## ACTION ITEM
Would you retype the records below exactly as they appear?

── PROVIDED DATA

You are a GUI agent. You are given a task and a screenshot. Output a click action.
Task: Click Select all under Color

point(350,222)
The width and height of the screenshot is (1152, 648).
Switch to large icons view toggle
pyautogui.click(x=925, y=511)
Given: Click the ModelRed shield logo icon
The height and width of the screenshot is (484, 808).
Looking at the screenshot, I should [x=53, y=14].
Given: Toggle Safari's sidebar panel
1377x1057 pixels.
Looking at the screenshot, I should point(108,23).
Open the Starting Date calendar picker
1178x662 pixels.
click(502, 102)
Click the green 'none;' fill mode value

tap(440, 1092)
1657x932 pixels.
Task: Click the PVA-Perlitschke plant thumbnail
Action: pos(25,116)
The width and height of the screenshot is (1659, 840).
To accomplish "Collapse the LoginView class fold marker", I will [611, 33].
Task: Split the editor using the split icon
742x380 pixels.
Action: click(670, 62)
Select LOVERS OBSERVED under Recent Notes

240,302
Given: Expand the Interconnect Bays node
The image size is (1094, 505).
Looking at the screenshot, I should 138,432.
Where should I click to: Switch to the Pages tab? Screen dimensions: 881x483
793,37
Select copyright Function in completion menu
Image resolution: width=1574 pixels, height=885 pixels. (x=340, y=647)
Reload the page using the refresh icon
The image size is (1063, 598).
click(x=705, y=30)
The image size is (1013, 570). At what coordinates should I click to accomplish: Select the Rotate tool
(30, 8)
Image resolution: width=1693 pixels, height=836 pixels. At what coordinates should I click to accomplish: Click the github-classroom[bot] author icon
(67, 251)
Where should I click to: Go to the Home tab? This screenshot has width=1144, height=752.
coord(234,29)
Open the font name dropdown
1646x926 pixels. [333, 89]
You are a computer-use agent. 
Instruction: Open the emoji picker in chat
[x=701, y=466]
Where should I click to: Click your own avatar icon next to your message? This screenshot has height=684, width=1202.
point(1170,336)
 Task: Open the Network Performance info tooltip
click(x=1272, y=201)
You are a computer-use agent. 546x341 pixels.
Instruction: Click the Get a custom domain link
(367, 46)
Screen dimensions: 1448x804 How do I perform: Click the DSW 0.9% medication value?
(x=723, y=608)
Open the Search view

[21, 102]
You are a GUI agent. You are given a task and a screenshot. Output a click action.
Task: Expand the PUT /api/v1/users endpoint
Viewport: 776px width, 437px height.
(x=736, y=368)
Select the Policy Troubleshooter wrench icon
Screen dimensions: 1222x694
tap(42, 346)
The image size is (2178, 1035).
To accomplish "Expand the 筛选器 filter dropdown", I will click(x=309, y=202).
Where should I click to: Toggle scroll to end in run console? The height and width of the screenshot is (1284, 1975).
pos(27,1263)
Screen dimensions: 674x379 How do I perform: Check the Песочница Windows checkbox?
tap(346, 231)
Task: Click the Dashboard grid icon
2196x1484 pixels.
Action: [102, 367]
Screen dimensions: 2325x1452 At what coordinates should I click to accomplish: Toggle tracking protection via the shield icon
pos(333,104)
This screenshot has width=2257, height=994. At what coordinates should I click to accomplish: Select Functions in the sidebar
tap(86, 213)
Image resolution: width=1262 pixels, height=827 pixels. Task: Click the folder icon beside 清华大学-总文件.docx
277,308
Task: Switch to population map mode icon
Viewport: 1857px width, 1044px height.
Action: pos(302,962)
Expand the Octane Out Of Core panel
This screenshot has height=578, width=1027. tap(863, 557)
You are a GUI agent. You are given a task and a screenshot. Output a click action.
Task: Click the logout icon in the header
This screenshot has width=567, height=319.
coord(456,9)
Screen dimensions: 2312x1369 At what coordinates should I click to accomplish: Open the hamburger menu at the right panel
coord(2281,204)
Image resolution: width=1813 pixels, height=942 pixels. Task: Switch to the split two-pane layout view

────

## TASK RESULT
You are a GUI agent. You are given a task and a screenshot. Output a click action.
Task: Click Select all under Color

point(350,222)
The width and height of the screenshot is (1152, 648).
Switch to large icons view toggle
pyautogui.click(x=925, y=511)
Given: Click the ModelRed shield logo icon
The height and width of the screenshot is (484, 808).
Looking at the screenshot, I should [x=53, y=14].
Given: Toggle Safari's sidebar panel
1377x1057 pixels.
Looking at the screenshot, I should point(108,23).
Open the Starting Date calendar picker
1178x662 pixels.
click(502, 102)
Click the green 'none;' fill mode value

tap(440, 1092)
1657x932 pixels.
Task: Click the PVA-Perlitschke plant thumbnail
Action: pos(25,116)
The width and height of the screenshot is (1659, 840).
To accomplish "Collapse the LoginView class fold marker", I will [611, 33].
Task: Split the editor using the split icon
742x380 pixels.
Action: click(670, 62)
Select LOVERS OBSERVED under Recent Notes

240,302
Given: Expand the Interconnect Bays node
The image size is (1094, 505).
Looking at the screenshot, I should 138,432.
Where should I click to: Switch to the Pages tab? Screen dimensions: 881x483
793,37
Select copyright Function in completion menu
Image resolution: width=1574 pixels, height=885 pixels. (x=340, y=647)
Reload the page using the refresh icon
The image size is (1063, 598).
click(x=705, y=30)
The image size is (1013, 570). At what coordinates should I click to accomplish: Select the Rotate tool
(30, 8)
Image resolution: width=1693 pixels, height=836 pixels. At what coordinates should I click to accomplish: Click the github-classroom[bot] author icon
(67, 251)
Where should I click to: Go to the Home tab? This screenshot has width=1144, height=752.
coord(234,29)
Open the font name dropdown
1646x926 pixels. [333, 89]
You are a computer-use agent. 
Instruction: Open the emoji picker in chat
[x=701, y=466]
Where should I click to: Click your own avatar icon next to your message? This screenshot has height=684, width=1202.
point(1170,336)
 Task: Open the Network Performance info tooltip
click(x=1272, y=201)
You are a computer-use agent. 546x341 pixels.
Instruction: Click the Get a custom domain link
(367, 46)
Screen dimensions: 1448x804 How do I perform: Click the DSW 0.9% medication value?
(x=723, y=608)
Open the Search view

[21, 102]
You are a GUI agent. You are given a task and a screenshot. Output a click action.
Task: Expand the PUT /api/v1/users endpoint
Viewport: 776px width, 437px height.
(x=736, y=368)
Select the Policy Troubleshooter wrench icon
Screen dimensions: 1222x694
tap(42, 346)
The image size is (2178, 1035).
To accomplish "Expand the 筛选器 filter dropdown", I will click(x=309, y=202).
Where should I click to: Toggle scroll to end in run console? The height and width of the screenshot is (1284, 1975).
pos(27,1263)
Screen dimensions: 674x379 How do I perform: Check the Песочница Windows checkbox?
tap(346, 231)
Task: Click the Dashboard grid icon
2196x1484 pixels.
Action: [102, 367]
Screen dimensions: 2325x1452 At what coordinates should I click to accomplish: Toggle tracking protection via the shield icon
pos(333,104)
This screenshot has width=2257, height=994. At what coordinates should I click to accomplish: Select Functions in the sidebar
tap(86, 213)
Image resolution: width=1262 pixels, height=827 pixels. Task: Click the folder icon beside 清华大学-总文件.docx
277,308
Task: Switch to population map mode icon
Viewport: 1857px width, 1044px height.
Action: pos(302,962)
Expand the Octane Out Of Core panel
This screenshot has height=578, width=1027. tap(863, 557)
You are a GUI agent. You are given a task and a screenshot. Output a click action.
Task: Click the logout icon in the header
This screenshot has width=567, height=319.
coord(456,9)
Screen dimensions: 2312x1369 At what coordinates should I click to accomplish: Open the hamburger menu at the right panel
coord(2281,204)
Image resolution: width=1813 pixels, height=942 pixels. Task: Switch to the split two-pane layout view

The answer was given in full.